───── Document extract ─────

Charleston Congestion Getting Worse Not Better

  Charleston shutterstock 1571589511

Last fall, the Port of Savannah was hitting the headlines for all the wrong reasons; this January, it’s Charleston that’s setting unwanted congestion records. On January 24, 19 vessels were anchored outside Charleston waiting to unload. A worsening situation, as officials from the South Carolina Ports Authority (SCPA), had to admit. They’d been optimistic that the backlog would clear after the holiday season, but it has only gotten worse.

  Charleston Congestion

Unclaimed containers at the terminal

On January 21, more than 7,000 containers had been sitting at the port’s marine terminals for more than 15 days, up 40% from the previous month, according to the SCPA. It’s unacceptable, that’s just too many,” says SCPA CEO Jim Newsome. According to the SCPA, this is the key factor contributing to the congestion outside the port. We don’t have anywhere to move them. We can’t move them off to a site somewhere and hide them for a couple of weeks,” Jim Newsome adds. We need people to take delivery of the cargo they ordered.” The long-dwelling container backlog forced the SCPA to use only three cranes instead of five on several occasions in the past few weeks. That naturally slows down the unloading of vessels, which adds to the numbers waiting offshore.

─────

◆ Work item A ◆
Rewrite the part of the Charleston congestion article that opens with the words "Last fall, the" and closes with "has only gotten worse.", putting "moored" in place of "anchored".
◆ Work item B ◆
List every figure written in numerals in the two body paragraphs of the Charleston congestion article, leaving out the days of the month in dates.
The material that follows comes from a different source than the article above.

───── Given data ─────

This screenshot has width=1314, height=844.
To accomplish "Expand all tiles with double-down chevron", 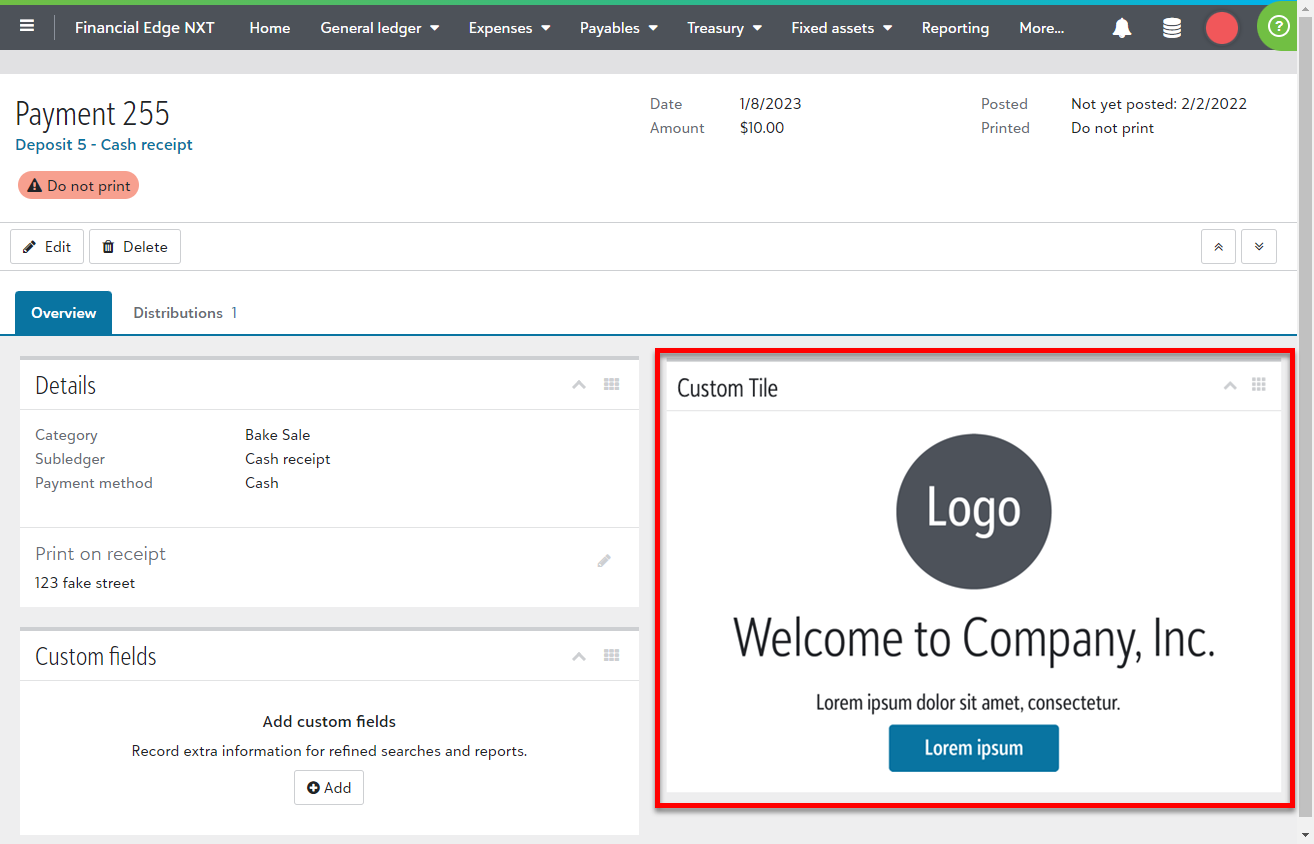I will tap(1258, 246).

─────

◆ Written solution A ◆
Last fall, the Port of Savannah was hitting the headlines for all the wrong reasons; this January, it’s Charleston that’s setting unwanted congestion records. On January 24, 19 vessels were moored outside Charleston waiting to unload. A worsening situation, as officials from the South Carolina Ports Authority (SCPA), had to admit. They’d been optimistic that the backlog would clear after the holiday season, but it has only gotten worse.

◆ Written solution B ◆
- 19
- 7,000
- 15
- 40%